Top of MATERIAL SUPPLIED

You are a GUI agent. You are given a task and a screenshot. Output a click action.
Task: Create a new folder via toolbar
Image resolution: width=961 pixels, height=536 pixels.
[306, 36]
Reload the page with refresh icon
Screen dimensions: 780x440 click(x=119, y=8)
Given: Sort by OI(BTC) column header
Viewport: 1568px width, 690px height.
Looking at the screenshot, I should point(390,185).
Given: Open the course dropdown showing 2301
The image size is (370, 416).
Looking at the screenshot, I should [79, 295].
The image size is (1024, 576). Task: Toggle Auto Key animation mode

Bottom of MATERIAL SUPPLIED
Top of MATERIAL SUPPLIED

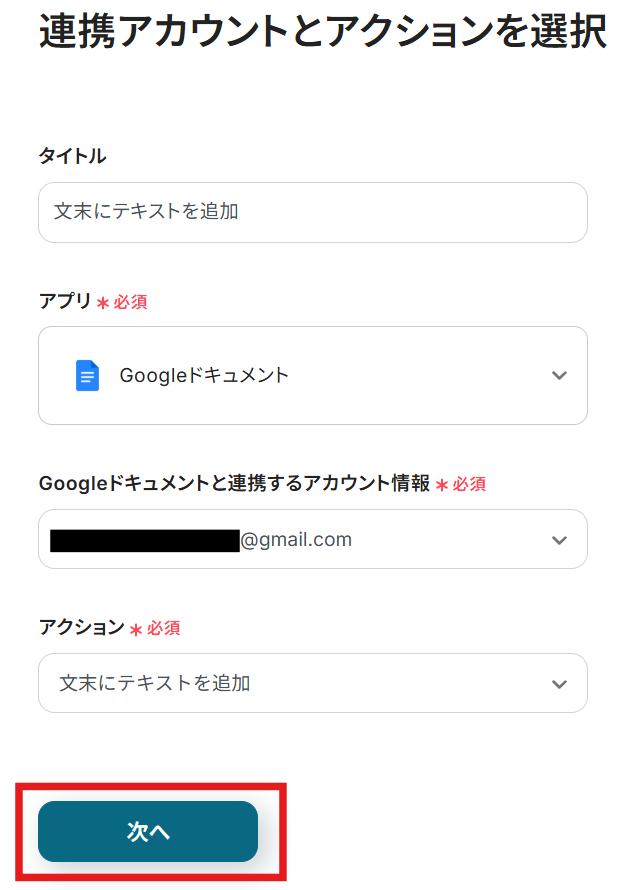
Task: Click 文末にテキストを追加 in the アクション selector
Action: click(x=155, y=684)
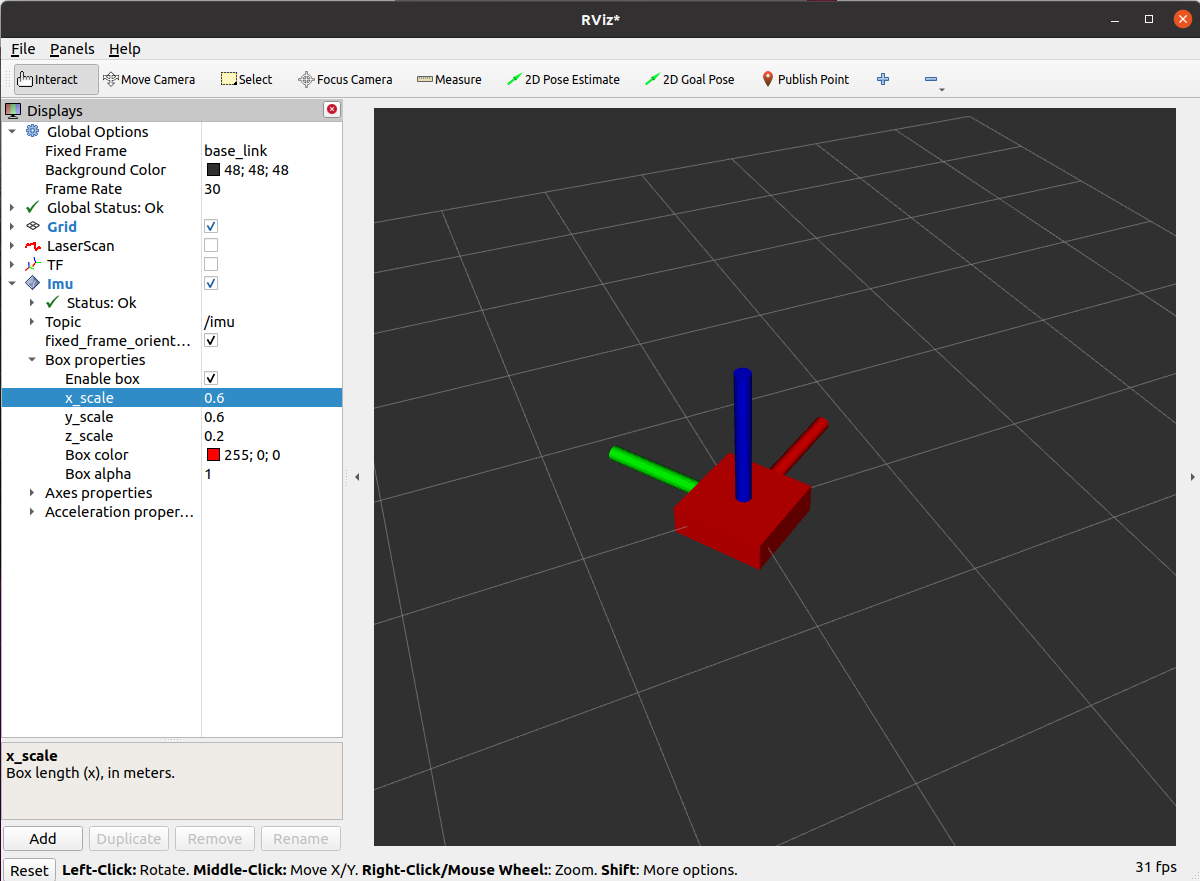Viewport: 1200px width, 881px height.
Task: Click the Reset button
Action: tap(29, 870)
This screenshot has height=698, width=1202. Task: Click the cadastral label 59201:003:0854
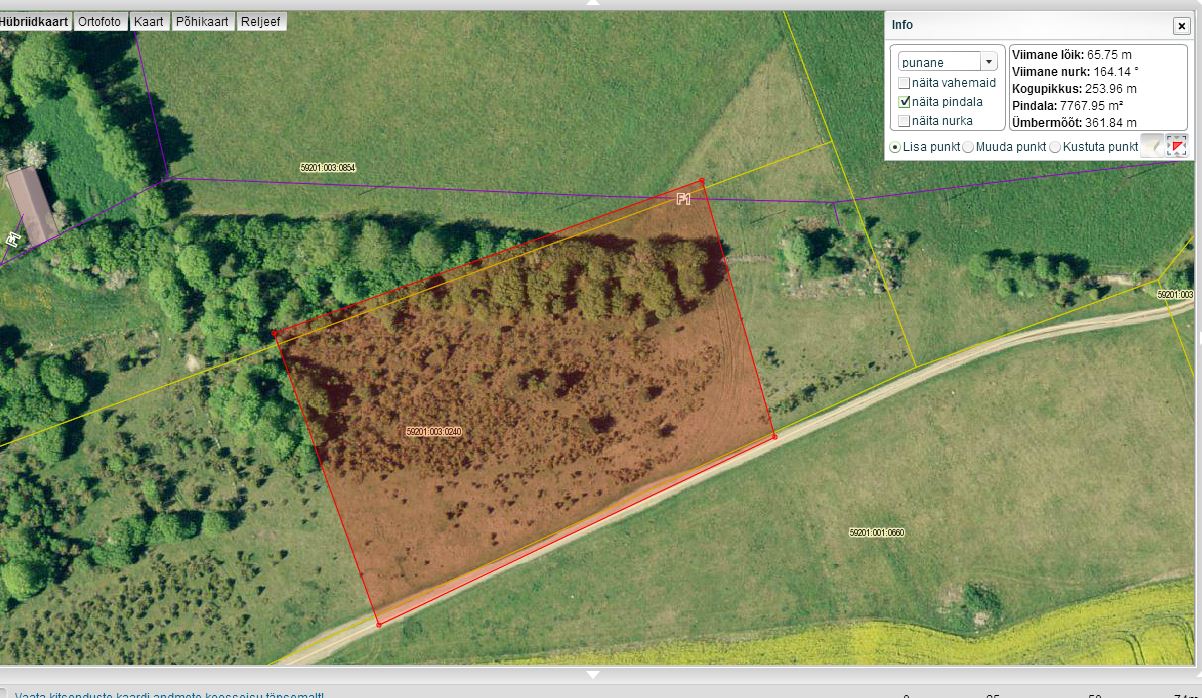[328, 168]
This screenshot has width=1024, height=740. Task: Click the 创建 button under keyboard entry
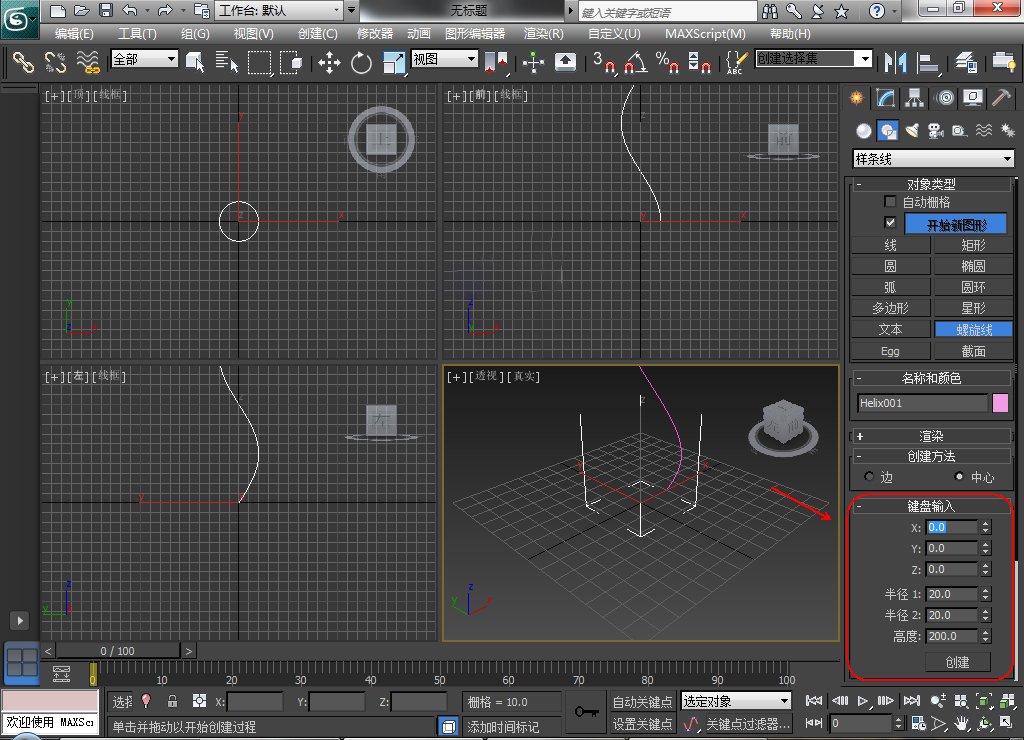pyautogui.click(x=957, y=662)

Bottom of MATERIAL SUPPLIED

● EXERCISE:
In the entries above, the lines between the one holding "Image resolution: width=961" and the one holding "The image size is (1024, 576).", inclusive, are to be printed exactly as written, and those alone.

● SOLUTION TO THIS TASK:
Image resolution: width=961 pixels, height=536 pixels.
[306, 36]
Reload the page with refresh icon
Screen dimensions: 780x440 click(x=119, y=8)
Given: Sort by OI(BTC) column header
Viewport: 1568px width, 690px height.
Looking at the screenshot, I should point(390,185).
Given: Open the course dropdown showing 2301
The image size is (370, 416).
Looking at the screenshot, I should [79, 295].
The image size is (1024, 576). Task: Toggle Auto Key animation mode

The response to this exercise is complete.